Unfortunately, even though the PCEs are highly attractive, MAPbI3, as all perovskites, suffer from severe long-term instability especially compared to silicon which is reported to have a mean degradation of 0.8% (relative) per year [10]. Significant efforts were made recently toward stability in PSCs. Looking at the main components for typical perovskite compositions, i.e. Cs, FA, MA, Pb, I, Br, it is especially the organic components MA and FA that are susceptible to light and heat. From earlier studies, FA was reported as thermally more stable than MA [11], [12], [13]. Thus, one way to improve stability under light and heat is to simply remove MA as previously suggested [11], [13], [15], [18], [19]. However, this appears to be challenging, and almost all highest efficient PSCs still use small amounts of MA (∼5% to 17%) as shown in Table 1. For example, MA is present in the double cation mixture (i.e. MA, FA, Pb, Br and I, referred to as MAFA), the triple cation mixture (i.e. Cs5(MA17FA83)95Pb(I83Br17)3, referred to as CsMAFA), and RbCsMAFA with efficiencies at 22.85%, 21.1%, and 21.6%, respectively [7], [20], [21]. Very recently, during the revision of this work, some of the highest efficiency for non-MA compositions, RbCsFAPbI3 and CsFA, were reported at 20.35% and 21.1% (both stabilized), respectively [17], [18]. Thus, at this stage, the presence of MA still correlates with the currently highest power outputs. This was recently connected to the smaller ionic radius of MA which leads to a smaller unit cell compared to pure FA resulting in a stabilized cubic perovskite phase which has better photovoltaic parameters [22]. Therefore, degradation behavior of full MA devices is crucial to understand and to quantify the long-term degradation incurred specifically by MA in mixtures. Only after a full study of MAPbI3, it is possible to determine at which timescales MA is unstable and which role it can play in future compositions.

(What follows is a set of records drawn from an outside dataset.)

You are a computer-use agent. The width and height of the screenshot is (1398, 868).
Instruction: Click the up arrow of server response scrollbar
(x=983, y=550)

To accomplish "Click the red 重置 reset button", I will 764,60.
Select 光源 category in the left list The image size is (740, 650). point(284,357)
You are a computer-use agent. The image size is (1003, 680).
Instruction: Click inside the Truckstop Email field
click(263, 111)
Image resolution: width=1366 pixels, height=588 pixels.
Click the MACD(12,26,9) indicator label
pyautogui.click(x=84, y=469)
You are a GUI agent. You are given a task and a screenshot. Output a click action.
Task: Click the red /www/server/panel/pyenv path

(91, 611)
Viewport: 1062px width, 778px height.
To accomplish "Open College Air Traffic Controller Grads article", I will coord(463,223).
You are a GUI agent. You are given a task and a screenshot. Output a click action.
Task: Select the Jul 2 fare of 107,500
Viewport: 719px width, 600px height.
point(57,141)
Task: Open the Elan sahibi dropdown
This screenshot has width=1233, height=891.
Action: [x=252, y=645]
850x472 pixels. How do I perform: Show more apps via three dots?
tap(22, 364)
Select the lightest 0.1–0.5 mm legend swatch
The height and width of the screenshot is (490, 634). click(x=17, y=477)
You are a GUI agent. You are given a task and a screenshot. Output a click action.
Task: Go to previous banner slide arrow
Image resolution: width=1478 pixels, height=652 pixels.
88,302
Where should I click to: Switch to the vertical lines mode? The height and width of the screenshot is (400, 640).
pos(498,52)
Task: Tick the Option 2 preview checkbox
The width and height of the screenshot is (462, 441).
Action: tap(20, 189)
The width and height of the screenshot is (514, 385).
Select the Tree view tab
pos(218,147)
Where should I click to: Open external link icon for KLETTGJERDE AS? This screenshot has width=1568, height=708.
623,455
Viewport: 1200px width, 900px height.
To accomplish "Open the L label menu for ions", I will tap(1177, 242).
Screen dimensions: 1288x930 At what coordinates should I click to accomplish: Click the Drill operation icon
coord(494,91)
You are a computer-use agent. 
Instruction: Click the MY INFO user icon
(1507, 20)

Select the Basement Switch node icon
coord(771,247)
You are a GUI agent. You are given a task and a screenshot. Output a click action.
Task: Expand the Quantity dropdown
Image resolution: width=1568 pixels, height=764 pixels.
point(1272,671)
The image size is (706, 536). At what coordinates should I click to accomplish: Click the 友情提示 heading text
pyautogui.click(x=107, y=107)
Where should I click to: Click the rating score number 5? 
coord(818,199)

Several papers have shown that by changing the often used architecture with 2,2′,7,7′-tetrakis(N, N-di-p-methoxyphenylamine)-9,9′-spirobi-fluorene (spiro-OMeTAD) as hole transporting material (HTM) and TiO2 as electron transport material, can improve the stability of PSCs significantly [8], [23], [24], [25]. Especially the usage of polymeric HTMs has proven a very fruitful strategy to prevent detrimental metal migration into the perovskite layer [7], [26], [27]. It is the systematic reduction of these highly detrimental degradation pathways that enabled more stable device architectures. With this, a reevaluation on the long-term stability behavior at temperatures of 50 ± 10 °C and 60 ± 5 °C (as defined by the IEC 61215 protocol) of MA can be conducted [28]. Therefore, to study the degradation process in MAPbI3 devices, we use a mesoporous structure with poly-triarylamine (PTAA) as an HTM, which has been shown to result in stable devices for over 500 h even at high temperatures of 85 °C [7].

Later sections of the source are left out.